La vieillesse est soigneuse. Elle tient à conserver, elle déteste détruire, elle a ses raisons que l'on devine. Martin est vieux, très vieux, et on ne peut lui reprocher d'avoir des idées de vieux. Devant le dilemme, il choisit un moyen terme que lui suggère son caractère. Il va dégager ce fatras, y mettre de l'ordre, et verra plus tard que décider. Objet de ce projet ? Procrastiner...
Il s'est mis à la tâche. Dès le matin, comme s'il était poussé par une urgence (cette impatience est un signe de l'âge), il déchiffre, recopie, classe sans enthousiasme, déchire à contrecoeur. Ce faisant, il se prend au jeu. De ces coupures qu'il assemble, ne peut-il faire un ensemble ? Il s'y essaye. Il établit des liaisons, organise des séquences, fabrique des chapitres d'après la couleur des phrases. Il varie les styles : il construit un texte.

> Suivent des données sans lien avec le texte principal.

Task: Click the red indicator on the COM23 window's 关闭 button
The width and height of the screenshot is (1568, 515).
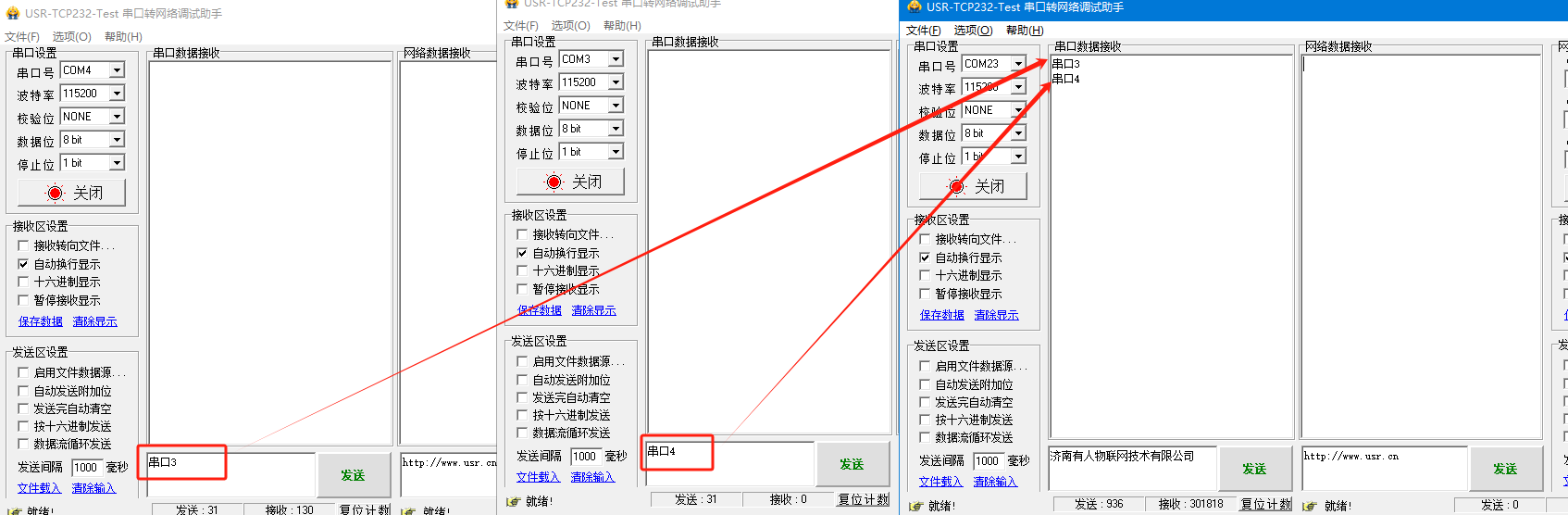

Est-ce un recueil d'idées vivantes ? Un cercueil de pensées mortes ? Un exercice de rhétorique, un épanchement de sincérité ? Ces pages nouvelles sont moins le portrait, authentique ou truqué, d'un vieillard qui se veut encore campé dans sa stature, qu'un relevé des états et des étapes ultimes d'une âme recrue, la carte intime et griffonnée d'une marche finale, hasardeuse, que guide l'incertitude. Il évoque deux confessions, celle de Colette la romanesque, celle de Chateaubriand le romantique. « Je vis sur le fond de frivolité qui vient au secours des existences longues », dit la première. « Je dispute au chagrin le reste de mes jours », dit le second.
C'est peut-être une illustration de ce partage qu'éclaire cet écrit d'un homme qui s'en va ».